> **Excerpt**
⁂

[RELASE] ScyllaDB 6.2.0

The ScyllaDB team is pleased to announce ScyllaDB Open Source, a production-ready minor release.

ScyllaDB 6.2 introduces many Tablets improvements, new zero-token nodes, Alternator RBAC support and many other bug fixes and stabilizations.

Only the last two minor releases of the ScyllaDB Open Source project are supported. Once ScyllaDB Open Source 6.2 is officially released, only ScyllaDB Open Source 6.2 and ScyllaDB 6.1 will be supported, and ScyllaDB 6.0 will be retired.

Related Links

High Availability - zero-token node

There is now support for zero-token nodes. Such nodes do not replicate any data, but can participate in query coordination, and in Raft quorum voting.

One can use this to create an Arbiter: a tiebreaker node, with no data, that can help maintain quorum in the case of a symmetrical two-datacenter clusters. If one of the data centers fails, the Arbiter, deployed on a 3rd datacenter, keeps quorum on the node alive. Since the Arbiter has zero token, it does not replicate user data, and does not come with network and storage costs. #15360

Alternator RBAC

Authorization: Alternator now supports Role-Based Access Control (RBAC) via CQL commands. #5047

Known Install Issues

  • offline-installer: still uses JMX and get tested with old nodetool #19185
  • [centos9] install without setup of selinux fails on coredump configuration check #19325

Both issue are expected to be fix in a followup patch release 6.2.x

More updated

Tablets

  • Performance: The tablet load balancer now tries to ensure that not only are tablets distributed evenly among nodes and shards, but that tablets for any particular table are evenly distributed. This prevents a hot table that is unevenly distributed from causing hot nodes or hot shards. #16824
  • Stability: The tablet allocator will now refrain from allocating tablets on a table created concurrently with decommission #20032
  • Performance: When tablet metadata (system.tablets table) changes, we now reload only the changed rows. #15294
  • A bug when ALTERing a keyspace that doesn’t exist, with tablets, was fixed. #19576
  • Stability: A race condition between tablet repair and tablet split (the latter happens when a table grows) has been fixed. Fixes #19378 #19416.

⁂

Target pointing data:
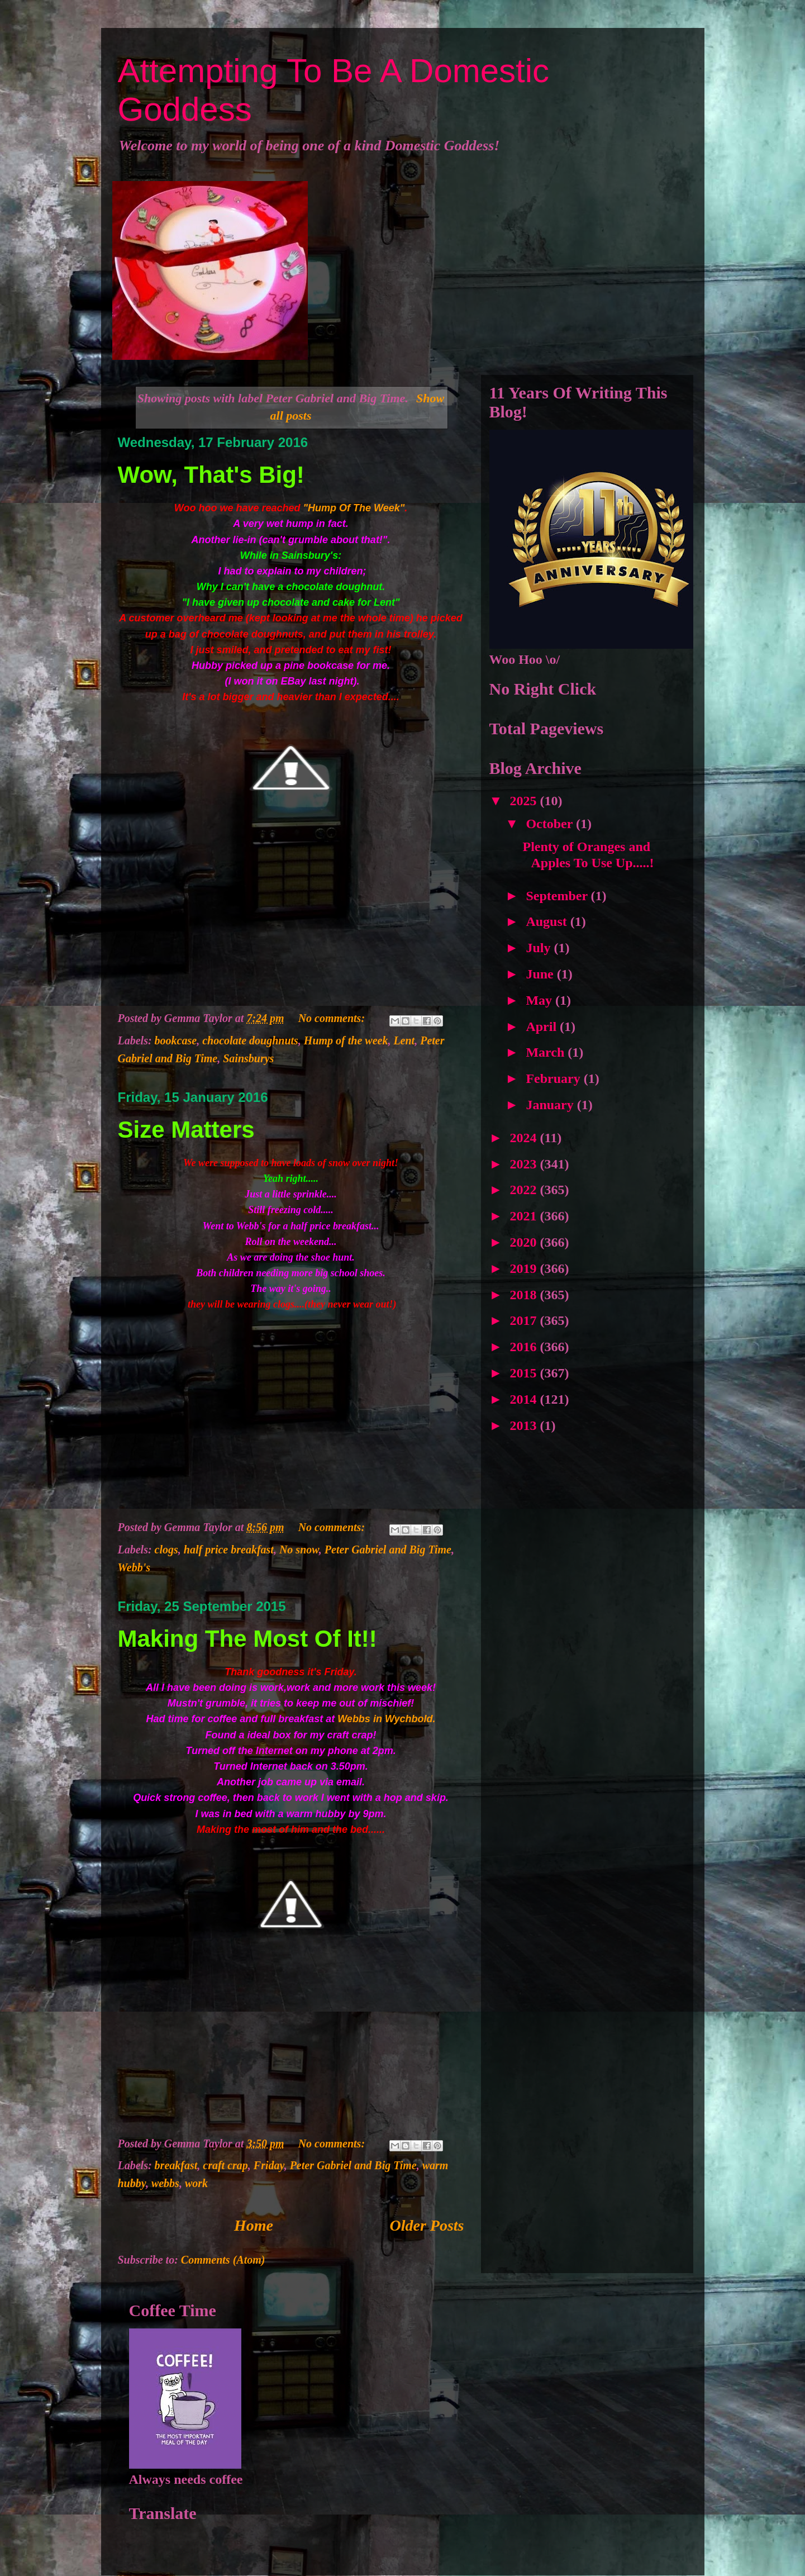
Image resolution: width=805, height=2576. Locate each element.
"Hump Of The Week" (353, 508)
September (558, 895)
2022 (525, 1189)
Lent (404, 1040)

⁂

> **Set of tasks**
(a) In the ScyllaDB 6.2.0 release notes, copy the passage from "Only the last" to "will be retired.", inclusive, switching "retired" to "deprecated".
(b) According to the ScyllaDB 6.2.0 release notes, what kind of access control does Alternator now support, and through what?
(c) Extend the ScyllaDB 6.2.0 release notes past their final line.

> **The replies**
(a)
Only the last two minor releases of the ScyllaDB Open Source project are supported. Once ScyllaDB Open Source 6.2 is officially released, only ScyllaDB Open Source 6.2 and ScyllaDB 6.1 will be supported, and ScyllaDB 6.0 will be deprecated.

(b) Role-Based Access Control (RBAC), via CQL commands.

(c)
  • Decommission a node in multi-dc failed to find a tablet replica for a secondary-index table #20240
  • Stability: Schema ALTER (add column) in the middle of ongoing tablet migration causes internal error: “Compaction state for table … not found” #20699
  • Stability: Too many pending replicas for a table. The fix improve validation of the new RF in an ALTER command #20039
  • Creating a keyspace with tablets enabled and without NetworkTopologyStrategy succeeds and results in using Vnodes #19743. Tablets only works with NetworkTopologyStrategy.

Tracing

  • ScyllaDB now collects cell level statistics in addition to row and tombstone statistics for result pages. The statistic is exposed in a trace message. #18996

Stability

  • The sstable primary index reader will now respond to service shutdown requests. This can happen if we’re rebuilding the bloom filter for a large sstable when the service is shut down #19453
  • A race between table drop and a counter column update was fixed. #19948
  • Stability: Fatal error during cache update during elasticity test write workload #19873. Root cause is a race between split compaction and tablet migration.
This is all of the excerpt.